> [SELECTED EXTRACT]:
'Outsourcing' asylum: US sends first Honduran migrant to Guatemala under new plan

The first Central American citizen deported from the US goes through documentation procedures in Guatemala City, Nov 21, 2019. PHOTO: EPA-EFE

GUATEMALA CITY (REUTERS) - The first foreign asylum-seeker arrived in Guatemala on Thursday (Nov 21) from El Paso, Texas, under a US agreement that establishes it as a so-called safe third country to process people fleeing persecution in their homelands.

The programme, similar to European ones that push asylum seekers to Turkey, is a policy achievement for US President Donald Trump.

He has made cracking down on immigration a central plank of his 2020 re-election campaign.

Democrats and activists say it is irresponsible to send vulnerable people to seek shelter in Guatemala, with its high murder rates, tiny asylum system and weak rule of law.

> [STORED DATA]:

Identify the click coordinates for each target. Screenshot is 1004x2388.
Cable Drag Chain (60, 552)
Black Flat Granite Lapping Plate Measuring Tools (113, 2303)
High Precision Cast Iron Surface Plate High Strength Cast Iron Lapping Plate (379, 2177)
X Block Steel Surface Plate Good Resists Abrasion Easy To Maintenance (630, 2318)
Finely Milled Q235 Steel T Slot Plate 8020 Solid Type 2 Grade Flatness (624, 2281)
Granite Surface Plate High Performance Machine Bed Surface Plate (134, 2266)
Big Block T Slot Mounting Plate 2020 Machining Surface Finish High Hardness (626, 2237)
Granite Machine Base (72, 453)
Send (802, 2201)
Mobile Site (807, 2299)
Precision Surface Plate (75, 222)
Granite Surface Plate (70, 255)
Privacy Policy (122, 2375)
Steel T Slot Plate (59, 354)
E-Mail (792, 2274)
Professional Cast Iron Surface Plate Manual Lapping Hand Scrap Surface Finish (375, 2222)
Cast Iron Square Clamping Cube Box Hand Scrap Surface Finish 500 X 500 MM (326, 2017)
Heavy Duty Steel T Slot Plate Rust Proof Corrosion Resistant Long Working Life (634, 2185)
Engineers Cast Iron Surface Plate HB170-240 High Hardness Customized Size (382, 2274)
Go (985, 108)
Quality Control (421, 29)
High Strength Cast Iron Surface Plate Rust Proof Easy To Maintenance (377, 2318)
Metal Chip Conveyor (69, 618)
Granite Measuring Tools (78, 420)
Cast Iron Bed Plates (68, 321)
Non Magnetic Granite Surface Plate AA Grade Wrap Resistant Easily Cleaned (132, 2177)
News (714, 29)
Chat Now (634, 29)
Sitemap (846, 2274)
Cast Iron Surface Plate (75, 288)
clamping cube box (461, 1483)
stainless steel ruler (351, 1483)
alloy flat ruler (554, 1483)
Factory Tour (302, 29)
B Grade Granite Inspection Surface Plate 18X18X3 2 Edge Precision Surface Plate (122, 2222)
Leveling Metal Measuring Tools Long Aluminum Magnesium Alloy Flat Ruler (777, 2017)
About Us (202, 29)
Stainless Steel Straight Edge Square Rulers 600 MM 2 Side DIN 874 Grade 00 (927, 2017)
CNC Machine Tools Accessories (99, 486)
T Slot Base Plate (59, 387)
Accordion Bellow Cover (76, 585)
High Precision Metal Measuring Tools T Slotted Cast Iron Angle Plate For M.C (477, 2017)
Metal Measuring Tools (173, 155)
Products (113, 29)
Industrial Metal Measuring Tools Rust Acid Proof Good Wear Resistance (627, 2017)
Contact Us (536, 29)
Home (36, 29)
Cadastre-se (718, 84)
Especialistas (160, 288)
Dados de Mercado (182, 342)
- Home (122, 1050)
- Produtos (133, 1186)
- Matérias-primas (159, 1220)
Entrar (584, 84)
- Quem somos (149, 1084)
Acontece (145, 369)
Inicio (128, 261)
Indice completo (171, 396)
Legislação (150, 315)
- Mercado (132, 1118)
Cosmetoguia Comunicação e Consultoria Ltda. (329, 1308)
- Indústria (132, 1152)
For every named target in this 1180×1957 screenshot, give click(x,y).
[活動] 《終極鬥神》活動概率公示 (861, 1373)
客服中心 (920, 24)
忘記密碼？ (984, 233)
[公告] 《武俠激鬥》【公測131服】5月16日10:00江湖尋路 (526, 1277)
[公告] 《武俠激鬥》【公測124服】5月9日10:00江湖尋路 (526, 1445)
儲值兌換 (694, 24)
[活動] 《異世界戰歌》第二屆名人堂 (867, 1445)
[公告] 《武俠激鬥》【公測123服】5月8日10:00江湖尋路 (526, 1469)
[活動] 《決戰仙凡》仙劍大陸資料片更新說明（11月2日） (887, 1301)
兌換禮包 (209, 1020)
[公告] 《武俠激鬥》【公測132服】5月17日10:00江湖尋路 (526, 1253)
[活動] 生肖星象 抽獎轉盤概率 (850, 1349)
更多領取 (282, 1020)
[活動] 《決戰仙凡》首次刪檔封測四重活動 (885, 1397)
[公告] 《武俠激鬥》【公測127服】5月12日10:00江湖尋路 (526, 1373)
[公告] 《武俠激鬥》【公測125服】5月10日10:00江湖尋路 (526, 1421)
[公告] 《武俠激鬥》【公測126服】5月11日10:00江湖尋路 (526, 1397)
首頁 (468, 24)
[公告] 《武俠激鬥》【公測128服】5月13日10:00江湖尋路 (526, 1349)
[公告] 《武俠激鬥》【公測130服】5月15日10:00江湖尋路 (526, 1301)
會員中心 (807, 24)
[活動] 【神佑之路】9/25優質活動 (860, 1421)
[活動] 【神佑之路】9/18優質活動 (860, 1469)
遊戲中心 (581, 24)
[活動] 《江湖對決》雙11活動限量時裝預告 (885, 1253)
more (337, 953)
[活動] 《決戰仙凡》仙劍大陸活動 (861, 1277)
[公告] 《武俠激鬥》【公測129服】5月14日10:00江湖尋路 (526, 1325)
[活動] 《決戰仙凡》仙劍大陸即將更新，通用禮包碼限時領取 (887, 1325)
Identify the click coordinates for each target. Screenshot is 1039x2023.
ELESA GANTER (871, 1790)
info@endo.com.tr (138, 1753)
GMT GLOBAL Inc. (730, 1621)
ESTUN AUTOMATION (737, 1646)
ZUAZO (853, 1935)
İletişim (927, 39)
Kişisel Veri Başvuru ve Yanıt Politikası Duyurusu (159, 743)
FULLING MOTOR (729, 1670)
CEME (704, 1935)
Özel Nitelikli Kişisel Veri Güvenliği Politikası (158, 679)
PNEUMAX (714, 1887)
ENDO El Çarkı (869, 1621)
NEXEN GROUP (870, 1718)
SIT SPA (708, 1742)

> [DIRECTIONS]:
1) In the article on the Guatemala asylum plan, do these statements agree with the text? Answer yes or no for each and quote the deciding words.
(a) The first asylum-seeker came to Guatemala from El Paso, Texas.
(b) The programme resembles European ones that push asylum seekers to Greece.
(c) Democrats and activists point to Guatemala's large asylum system.
2) Return the passage of the article on the Guatemala asylum plan that begins at the words "Democrats and activists" and stops after "rule of law.", copied without change.

> [ANSWERS GIVEN]:
1)
(a) Yes: "arrived in Guatemala on Thursday (Nov 21) from El Paso, Texas"
(b) No: "similar to European ones that push asylum seekers to Turkey"
(c) No: "with its high murder rates, tiny asylum system and weak rule of law"

2)
Democrats and activists say it is irresponsible to send vulnerable people to seek shelter in Guatemala, with its high murder rates, tiny asylum system and weak rule of law.